New payment models turn HIPAA analysis 'upside down'

Health reform initiatives aimed at reining in costs--such as accountable care organizations (ACOs) and medical homes--"turn on its head" a common assumption regarding these new entities' obligations under the Health Information Portability and Accountability Act (HIPAA), according to attorney Mark Hedberg, with Hunton & Williams in Richmond, Va.    

"You think everyone serves the ACO, which receives [patient] information and delivers it to the payer. But the ACO is not a covered entity, and it's providing services, such as aggregating and reporting data for the others. It's really a business associate," he said, speaking at the Twentieth National HIPAA Summit March 27 in Washington, D.C.

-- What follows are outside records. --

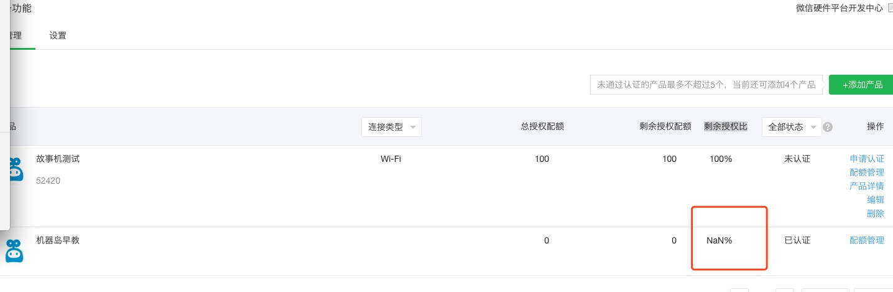Viewport: 893px width, 292px height.
Task: Open 微信硬件平台开发中心 link
Action: (839, 8)
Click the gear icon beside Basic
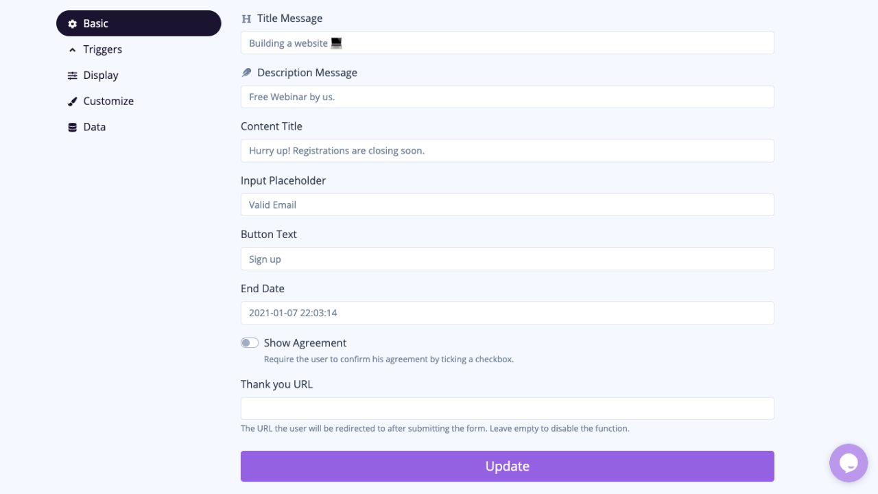 pos(73,23)
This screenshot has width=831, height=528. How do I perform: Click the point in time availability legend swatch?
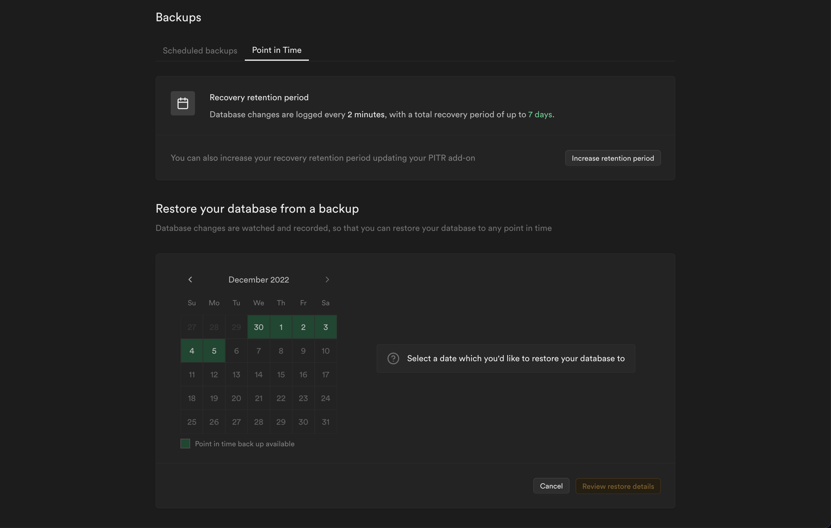[185, 443]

Since all of these payment programs rely on the ability of the parties to share patient data, they need to agree to keep the information confidential pursuant to HIPAA, Hedberg said. In an ACO or other new collaborative model program, that translates to a plethora of separate contracts among the parties:  between the ACO and its participants, the ACO and its subcontractors, the ACO and any applicable health information exchange (HIE), and the HIE and the ACO participants.

Hedberg points out that it would have been easier if ACOs had been defined by the government as covered entities, and if HIPAA's definition of "payment" would have included these more complicated relationships. But this did not occur.

"The contracts get us to a compliant state regarding HIPAA's privacy rule. It works because it has to work. There isn't any other way to do it," he warned.